KAHTA EĞİTİM SEN İLÇE TEMSİLCİLİĞİ
14-09-2024 19:06
14-09-2024 19:07
ADIYAMAN

KAHTA EĞİTİM SEN İLÇE TEMSİLCİLİĞİ

Sınıfında arkadaşalrıyla eğitim öğretime başlaması gereken yavrumuz Narin’in acısını paylaşarak başlamak isterim. Dilerim adalet yerini bulur. 
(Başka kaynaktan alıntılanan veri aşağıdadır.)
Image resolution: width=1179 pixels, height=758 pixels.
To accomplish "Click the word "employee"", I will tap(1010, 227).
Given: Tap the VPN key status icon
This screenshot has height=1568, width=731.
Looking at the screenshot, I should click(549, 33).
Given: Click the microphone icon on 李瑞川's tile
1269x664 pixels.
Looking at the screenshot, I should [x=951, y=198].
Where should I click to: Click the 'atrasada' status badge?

2024-2025 Eğitim-öğretim yılının öğrencilerimize, eğitim emekçilerimize ve velilerimize hayırlı olmasını dilerim. Bir toplumda uygarlık farkındalıkla oluşturulur. Farkındalık oluşturmanın en kolay ve en ucuz yolu da eğitimle gerçekleşir. Uygar, gelişmiş, çözüm üreten, gelişmeleri takip eden bir nesil istiyorsak geleceğimizin toplumunu oluşturacak bugünün öğrencilerine öncelikle nitelikli, temiz, huzurlu bir eğitim ortamı oluşturmamız gerekiyor. Maalesef böyle bir eğitim öğretim ortamının çok uzağındayız. Eğitim sistemimizin varolan sorunlarını bırakın çözmeye kartopu misali yenileri eklenerek büyümeye devam etmektedir. Bu sorunların bir yandan merkezi bir yandan yerel dinamiklerden kaynaklı nedenleri bulunmakta. Bu sorunlardan öğrenciler, eğitim emekçileri ve veliler direkt olumsuz etkilenmektedir. 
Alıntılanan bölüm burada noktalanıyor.